The New Medium for Art

Weight of Time Passed, photograph

“Once a new technology rolls over you, if you’re not part of the steamroller, you’re part of the road.”

– Stewart Brand

I spend most of my day looking at paintings and photography on a computer monitor and have been researching various aspects of publishing artwork, both online and in more traditional mediums.

It has struck me that the computer monitor is becoming (or has already become) the most common medium by which we view art. It’s not galleries and museums, and perhaps not even books anymore. Our common visual reference is the monitor.

This has some potentially far reaching consequences. Monitors (assuming it’s a good one, which is becoming more common) display images with a dynamic range and quality that reproductions cannot match. Viewing a piece of art on a large, good monitor has become a really nice experience. Because light is streaming through the image instead of reflecting off of it, their is a luminosity to images viewed this way that cannot be matched when the image is on paper or canvas.

I suspect many will agree that the images on a monitor beat images in a book or a print. Now for the controversial part of my post…

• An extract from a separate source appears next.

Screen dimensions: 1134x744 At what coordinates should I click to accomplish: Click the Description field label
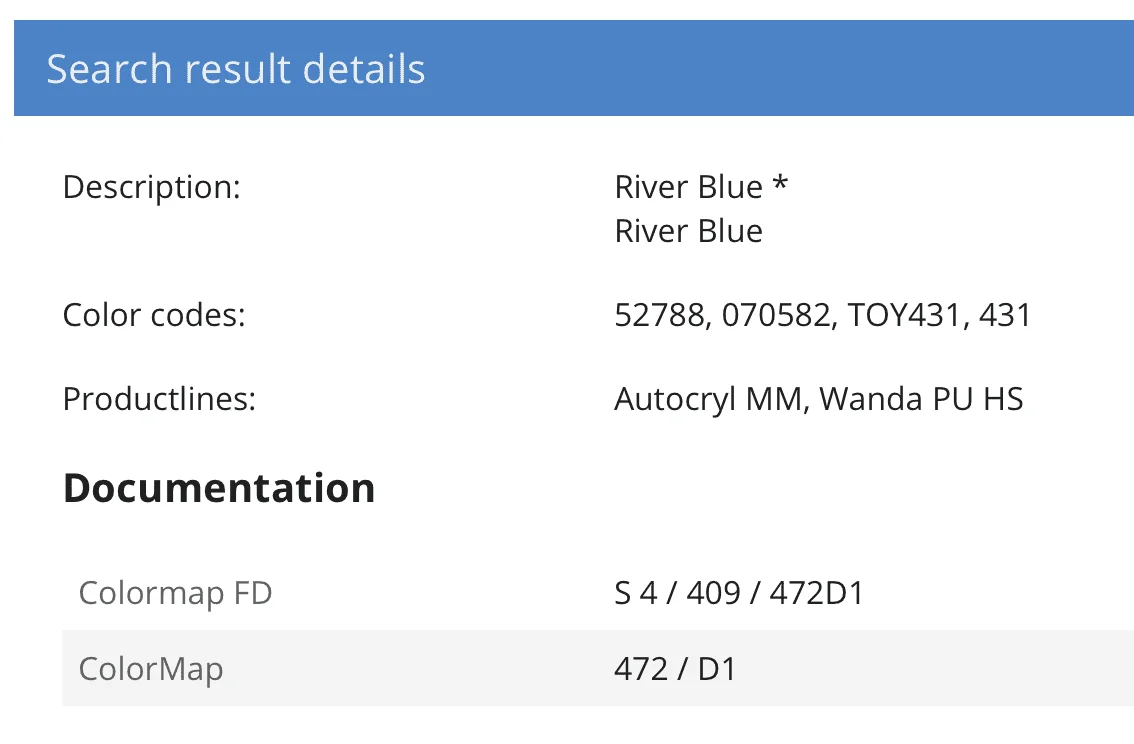point(152,187)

How does this experience compare to seeing the original piece of art? I’m wondering if our visual taste buds are becoming accustomed to seeing art with the luminosity and quality of a monitor band whether we will become “disappointed” when we see originals. I know that I’ve already had this experience in certain museums, where my first impression of certain paintings or photographs has been one of great disappointment. Perhaps a copy I saw on a poster or in a book had been somehow more vivid and the real thing is a letdown.

I know that there are definite tactile qualities that a piece of original art has that a display cannot reproduce. This is more true of paintings than of photographs, which have no three dimensional character and are all, after all, reproductions. But I wonder how the increased use and quality of monitors and the resulting experience of viewing art might subtly influence how painters paint and how viewers react to original work?

I can’t imagine monitors will ever replace original art, but I also can’t imagine that how we see original art hasn’t been affected by this relatively new way of experiencing it.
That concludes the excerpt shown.